Monday, 12 September 2016

Walking over water


I'm afraid we haven't done too much boating since we arrived on the Macclesfield. It's that sort of a canal: so picturesque and so relaxing you simply don't want to rush through it. Instead of boating we've been walking – hence the title.
We moored over the weekend at Higher Poynton, once a mining area but now a spot that's slipped into tranquil rurality. It's a 20 minute walk to the nearest shops and old miners would I'm sure be shocked to discover that Poynton is now a desirable little outlying suburb of Manchester – there's even a Waitrose!
Up at the canal things do get busy at the weekend; it's a popular spot for visitors – there's a mining museum, the Anson diesel engine museum, a little cafe on the towpath and, of course, plenty of boats. There's always more than a few Braidbars around as the boats are built here. And our old chum Iain Bryceland, who used to own the firm, runs the moorings opposite so it was great to see him, as cheery and laidback as ever.

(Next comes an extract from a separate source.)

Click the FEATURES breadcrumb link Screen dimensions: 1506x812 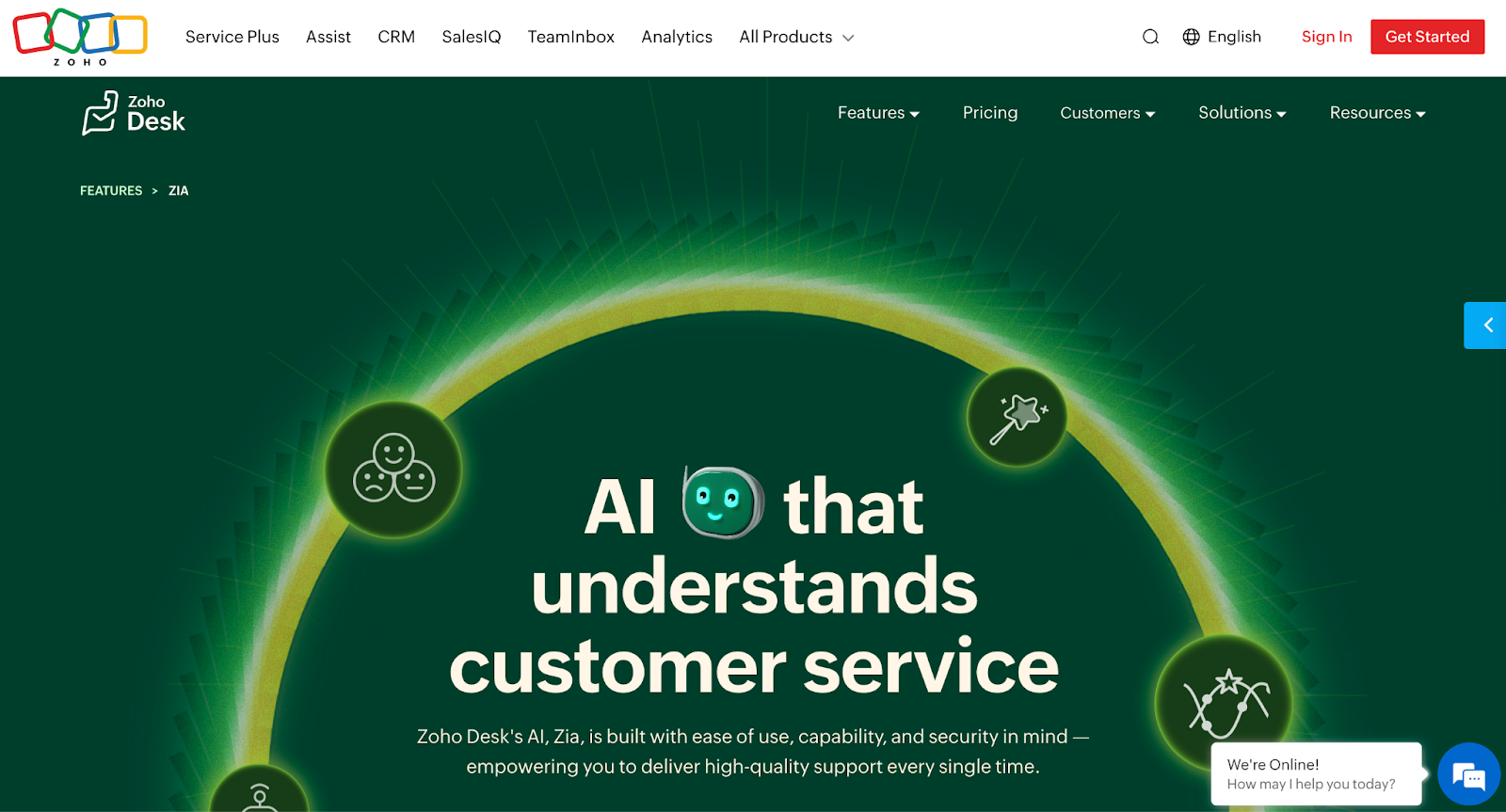[x=111, y=190]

Manchester below us in the Cheshire plain
We went for a stroll over the canal bridge by Braidbar and kept on strolling and strolling steeply uphill until we found ourselves in the 1400 acre grounds of Lyme Park. The views from up here are stunning, especially down across the Cheshire plains where Manchester is laid out in the distance - you can even watch planes coming in to land at the airport.
The house itself is a monumental piece of work – the largest house in Cheshire (even bigger than Wayne Rooney's, then).

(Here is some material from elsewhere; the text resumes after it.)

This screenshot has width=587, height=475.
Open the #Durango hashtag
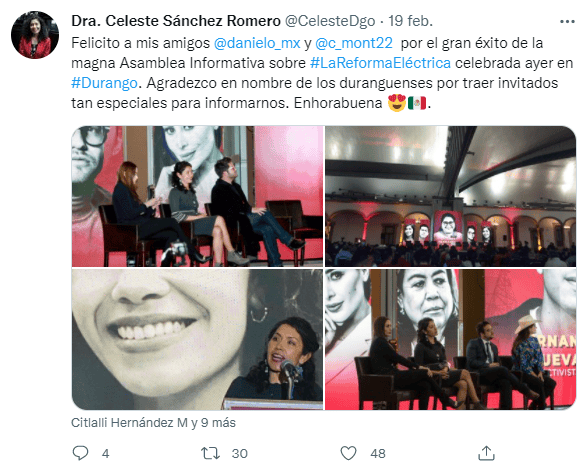pos(104,83)
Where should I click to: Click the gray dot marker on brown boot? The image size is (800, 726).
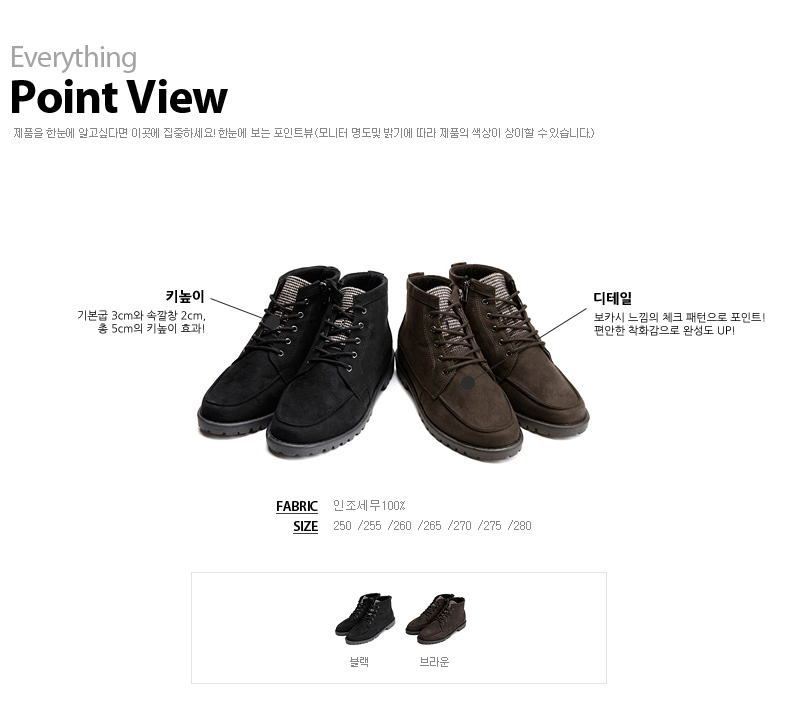point(468,383)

Up in the distance at Lyme Park is 'The Cage'
But the walker's target is 'The Cage', a hunting lodge high in the hills where noblemen's wives watched their husbands deer hunting below. It bears a close visual resemblance to the White Tower of the Tower of London where Lyme's then owner Peter Legh XII was twice imprisoned for treason, eventually being freed. Legend is that the design and the name 'The Cage' were a spot of irony on his part.
After a couple of walks around Lyme we decided to go boating again and headed down to the pretty little town of Bollington. Walking would have been easier – the canal was very shallow in place and a couple of bridge holes brought us to a standstill.

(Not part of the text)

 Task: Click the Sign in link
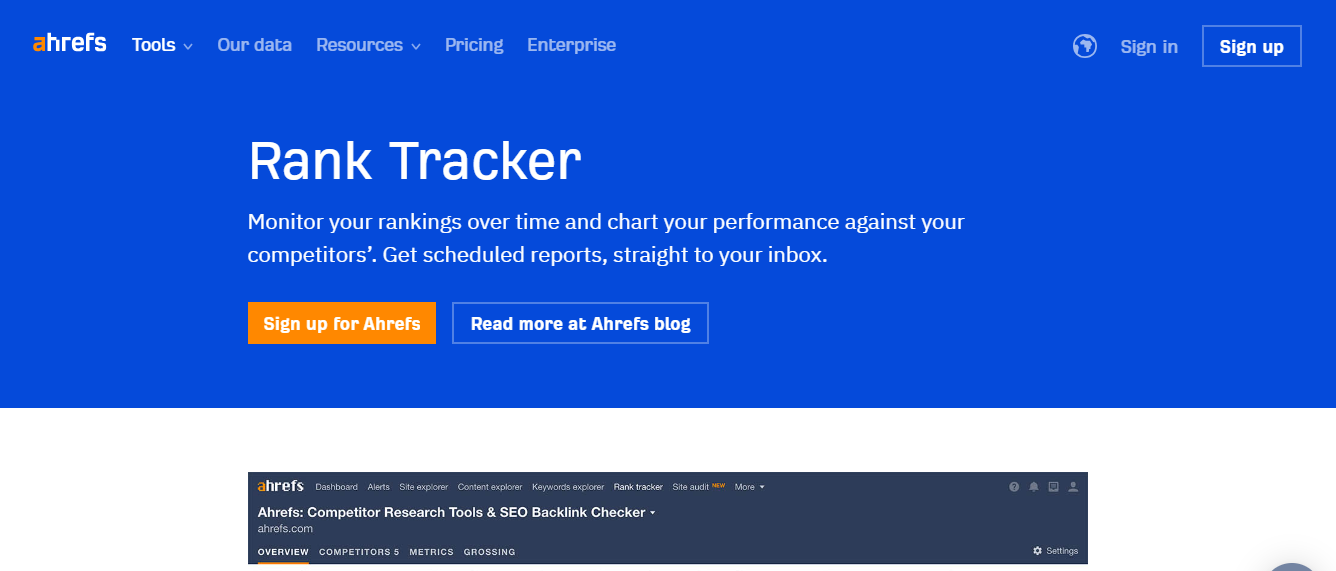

Bollington was a major centre for cotton spinning in the 19th century and we are moored by Clarence Mill, one of many that existed in and around the town. Most of the other mills have vanished and Bollington today is a sought after spot, its attractive stone terraced streets gently folded into the contours of a steep sided valley and nicknamed 'happy valley' by its residents.
Brian cools his feet in mid-walk
Walking mission today was 'White Nancy', a curious upside down eggcup of a building built on top of a steep hill to the edge of the town to celebrate victory in the Battle of Waterloo. It's said that it was used as a summer house but god help the poor servants who had to lug chairs and picnic hampers up the steep slopes below it.
The curious folly White Nancy and its far reaching views
It's a short but lung bursting effort but the spectacular views make it all worthwhile. You can see as far as the mountains of north Wales and the Pennine hills to the north and east.
From here a steeply sloping ridge, the 'saddle of Kerridge' (top picture) ran south for a mile, with Macclesfield stretching out below us in the west, before the footpath dropped steeply down to a country lane which headed back towards Bollington.
The overgrown remains of old quarries stretch along the road: trees have grown thickly up among the piles of scattered broken rocks and abandoned diggings to hide the sky and create a dark and forbidding atmosphere like The Wild Wood of Toad of Toad Hall.
Tom Clayton's mysterious chimney
Just short of Bollington a tall and ornate chimney lurked mysteriously in the thick trees and nearby a footpath crossed under the road and down precipitous stone steps. It had to be explored but, sadly, told us nothing more about the chimney – just add half a mile to our route home.
The chimney, Google revealed later, is known as Tom Clayton's Chimney and officially was a ventilation shaft for a coalmine. Except there's no coal mine shaft under there! It's all a bit of a mystery.
So will tomorrow be boating or walking? Who knows.














1 comment:

  1. No one can blame you for going walkabout...it is a great piece of countryside and as you described full of industrial history. Hard to conceive just how busy it was through the 17 and 18 hundreds. There is an old Brickyards near there and seem to recall that they had a chimney for the kilns that had to be located some distance away to create the required updraught due to the surrounding hills. Used to love exploring the wooded hill slopes discovering old tramways and other industrial clues. Yep, and old stomping ground a regular destination when out on the bike.